La Francilienne est toute proche, à quelques kilomètres à peine, juste en haut, sur le plateau de Courtabœuf. Il faut monter, sortir de la vallée de l’Yvette et d’Orsay qui semble endormie ou abandonnée pour la journée, on ne sait trop et je ne m’y arrête pas, comme s’il me fallait rattraper le retard du RER. Et puis pédaler réchauffe. À peine rencontré mon premier panneau N104, ma route s’enfonce dans les bois. J’avais rêvé de ZI, de ZAC, de vapeurs de gasoil et je n’ai qu’odeurs d’humus, troncs centenaires et chants d’oiseaux.
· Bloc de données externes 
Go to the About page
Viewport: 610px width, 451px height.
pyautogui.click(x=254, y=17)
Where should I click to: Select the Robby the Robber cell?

La route est déserte, même la bruine a cessé. Les premiers villages, presque la France profonde. Succession d’images d’Épinal : une réclame pour les apéritifs Dubonnet sur les murs d’une vieille ferme puis un facteur, son Kangoo arrêté, porte ouverte, au milieu de la route. J’avale les kilomètres tout au plaisir de pédaler, les muscles se chauffent et s’assouplissent. Il n’y a pas de vent, l’air est immobile, c’est moi qui vais à travers lui. L’euphorie des départs et de l’effort. Je passe d’un côté à l’autre de la Francilienne : banlieues pavillonnaires, maraîchage, quelques caravanes. Marcoussis, Montlhéry (je monte jusqu’à la tour Saint-Merry), Linas, Longpont-sur-Orge (un petit chemin de terre au bord de la rivière), Brétigny-sur-Orge (des collégiens dans une cour de récréation), Le Plessis-Pâté (cet homme dans son garage, le premier à qui je m’adresse, de l’eau pour ma gourde), partout cette quiétude. Rien ne bouge. Je pédale jusqu’à ce moment, l’évidence même : je vais trop vite et je ne vois rien. La crainte, avec ces kilomètres déjà parcourus, d’avoir dilapidé trop vite un trésor. Ralentir, s’arrêter sans attendre.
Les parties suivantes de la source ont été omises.